#### MATERIALS PROVIDED
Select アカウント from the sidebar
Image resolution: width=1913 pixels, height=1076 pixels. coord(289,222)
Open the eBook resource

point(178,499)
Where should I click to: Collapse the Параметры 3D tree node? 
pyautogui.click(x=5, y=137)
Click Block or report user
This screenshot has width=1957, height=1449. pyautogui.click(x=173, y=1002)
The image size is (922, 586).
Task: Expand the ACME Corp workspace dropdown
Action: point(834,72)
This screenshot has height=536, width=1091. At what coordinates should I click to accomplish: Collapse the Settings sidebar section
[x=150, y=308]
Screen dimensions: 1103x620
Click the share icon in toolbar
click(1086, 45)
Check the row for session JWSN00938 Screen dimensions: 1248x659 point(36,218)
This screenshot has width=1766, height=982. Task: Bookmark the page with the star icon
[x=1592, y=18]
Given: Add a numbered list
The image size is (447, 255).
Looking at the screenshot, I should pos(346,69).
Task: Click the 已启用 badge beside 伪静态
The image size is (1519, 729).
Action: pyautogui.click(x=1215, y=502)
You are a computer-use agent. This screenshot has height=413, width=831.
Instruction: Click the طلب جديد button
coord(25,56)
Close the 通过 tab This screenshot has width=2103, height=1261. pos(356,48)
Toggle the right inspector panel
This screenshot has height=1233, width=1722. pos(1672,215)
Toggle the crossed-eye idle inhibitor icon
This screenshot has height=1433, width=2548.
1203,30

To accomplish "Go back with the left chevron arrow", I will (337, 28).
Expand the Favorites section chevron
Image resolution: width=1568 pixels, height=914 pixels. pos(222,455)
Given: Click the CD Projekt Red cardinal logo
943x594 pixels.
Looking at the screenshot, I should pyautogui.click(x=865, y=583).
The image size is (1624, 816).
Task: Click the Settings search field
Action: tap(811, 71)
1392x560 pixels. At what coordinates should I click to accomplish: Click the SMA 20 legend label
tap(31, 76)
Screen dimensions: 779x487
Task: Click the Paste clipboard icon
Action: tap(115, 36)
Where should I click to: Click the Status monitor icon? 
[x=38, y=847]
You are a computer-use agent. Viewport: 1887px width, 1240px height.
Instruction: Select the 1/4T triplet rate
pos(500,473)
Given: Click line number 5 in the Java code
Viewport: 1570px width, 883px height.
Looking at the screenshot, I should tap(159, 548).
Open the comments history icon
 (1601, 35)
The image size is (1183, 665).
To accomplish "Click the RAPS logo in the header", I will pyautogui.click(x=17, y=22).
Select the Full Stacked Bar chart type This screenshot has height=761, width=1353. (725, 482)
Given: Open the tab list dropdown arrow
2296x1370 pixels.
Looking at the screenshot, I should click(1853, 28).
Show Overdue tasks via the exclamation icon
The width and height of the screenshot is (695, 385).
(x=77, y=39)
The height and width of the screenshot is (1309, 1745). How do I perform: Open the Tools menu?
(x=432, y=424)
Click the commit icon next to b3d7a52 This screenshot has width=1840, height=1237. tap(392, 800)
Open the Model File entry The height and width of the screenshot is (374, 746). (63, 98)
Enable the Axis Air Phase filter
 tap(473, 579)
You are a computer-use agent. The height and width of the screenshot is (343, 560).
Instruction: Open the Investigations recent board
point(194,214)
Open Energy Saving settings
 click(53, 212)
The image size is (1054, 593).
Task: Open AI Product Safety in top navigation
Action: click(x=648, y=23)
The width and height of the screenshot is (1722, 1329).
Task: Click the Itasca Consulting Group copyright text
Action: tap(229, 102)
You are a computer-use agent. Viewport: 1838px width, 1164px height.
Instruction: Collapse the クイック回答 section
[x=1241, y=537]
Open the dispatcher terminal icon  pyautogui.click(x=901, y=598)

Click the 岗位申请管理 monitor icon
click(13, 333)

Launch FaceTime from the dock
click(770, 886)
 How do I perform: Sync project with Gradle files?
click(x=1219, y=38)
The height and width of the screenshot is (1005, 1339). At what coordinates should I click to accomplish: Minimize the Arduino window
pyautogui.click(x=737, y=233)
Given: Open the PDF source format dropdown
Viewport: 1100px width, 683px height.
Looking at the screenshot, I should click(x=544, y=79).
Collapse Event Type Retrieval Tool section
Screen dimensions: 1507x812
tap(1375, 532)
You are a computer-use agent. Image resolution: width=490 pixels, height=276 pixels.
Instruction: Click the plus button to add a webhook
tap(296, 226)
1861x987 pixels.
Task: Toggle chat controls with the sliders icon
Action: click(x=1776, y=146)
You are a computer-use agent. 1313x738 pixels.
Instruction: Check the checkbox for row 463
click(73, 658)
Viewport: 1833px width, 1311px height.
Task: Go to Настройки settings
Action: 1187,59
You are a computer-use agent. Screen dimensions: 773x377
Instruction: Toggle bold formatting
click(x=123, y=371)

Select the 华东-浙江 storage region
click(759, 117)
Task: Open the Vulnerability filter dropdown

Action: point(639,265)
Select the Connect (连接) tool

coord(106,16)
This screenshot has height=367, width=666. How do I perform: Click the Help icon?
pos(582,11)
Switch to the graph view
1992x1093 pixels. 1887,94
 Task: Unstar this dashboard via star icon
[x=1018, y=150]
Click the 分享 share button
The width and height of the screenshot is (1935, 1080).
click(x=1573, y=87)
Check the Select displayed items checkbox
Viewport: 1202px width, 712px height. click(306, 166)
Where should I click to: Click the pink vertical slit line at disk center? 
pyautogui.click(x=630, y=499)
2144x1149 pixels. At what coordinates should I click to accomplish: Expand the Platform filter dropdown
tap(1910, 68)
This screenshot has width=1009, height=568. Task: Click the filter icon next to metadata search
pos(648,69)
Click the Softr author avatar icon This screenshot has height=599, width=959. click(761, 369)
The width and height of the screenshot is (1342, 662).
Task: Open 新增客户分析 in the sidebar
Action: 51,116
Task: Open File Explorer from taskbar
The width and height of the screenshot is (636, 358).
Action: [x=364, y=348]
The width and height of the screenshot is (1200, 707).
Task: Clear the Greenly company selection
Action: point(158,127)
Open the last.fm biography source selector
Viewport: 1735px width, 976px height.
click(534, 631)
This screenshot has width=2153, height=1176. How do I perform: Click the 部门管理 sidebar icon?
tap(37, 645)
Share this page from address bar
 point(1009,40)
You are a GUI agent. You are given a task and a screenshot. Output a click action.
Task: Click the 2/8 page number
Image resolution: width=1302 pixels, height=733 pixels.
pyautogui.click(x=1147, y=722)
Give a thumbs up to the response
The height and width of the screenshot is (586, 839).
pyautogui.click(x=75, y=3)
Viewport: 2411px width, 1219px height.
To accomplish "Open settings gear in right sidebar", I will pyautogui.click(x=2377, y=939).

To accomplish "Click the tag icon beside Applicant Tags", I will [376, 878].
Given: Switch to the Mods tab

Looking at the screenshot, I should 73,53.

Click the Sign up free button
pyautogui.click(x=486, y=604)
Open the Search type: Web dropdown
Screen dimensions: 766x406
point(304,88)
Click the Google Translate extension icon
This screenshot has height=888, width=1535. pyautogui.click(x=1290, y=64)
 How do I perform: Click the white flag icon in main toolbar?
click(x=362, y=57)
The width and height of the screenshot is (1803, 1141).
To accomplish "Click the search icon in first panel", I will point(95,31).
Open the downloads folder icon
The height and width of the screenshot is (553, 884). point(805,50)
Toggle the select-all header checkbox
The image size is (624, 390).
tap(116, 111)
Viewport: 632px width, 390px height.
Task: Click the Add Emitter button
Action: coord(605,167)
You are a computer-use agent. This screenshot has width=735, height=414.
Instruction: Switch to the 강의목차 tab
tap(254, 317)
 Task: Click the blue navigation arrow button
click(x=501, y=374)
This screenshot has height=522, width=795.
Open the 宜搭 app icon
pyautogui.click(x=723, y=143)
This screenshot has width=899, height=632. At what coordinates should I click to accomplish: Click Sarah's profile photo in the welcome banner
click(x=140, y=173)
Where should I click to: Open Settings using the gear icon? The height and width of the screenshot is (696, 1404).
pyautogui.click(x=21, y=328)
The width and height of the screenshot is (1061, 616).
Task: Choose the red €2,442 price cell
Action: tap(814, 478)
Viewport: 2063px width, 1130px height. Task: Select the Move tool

#### TASK TO CARRY OUT
Pick each line holding the word "logo" out of the data and copy it.

#### RESPONSE FOR THIS EXERCISE
Given: Click the CD Projekt Red cardinal logo
To accomplish "Click the RAPS logo in the header", I will pyautogui.click(x=17, y=22).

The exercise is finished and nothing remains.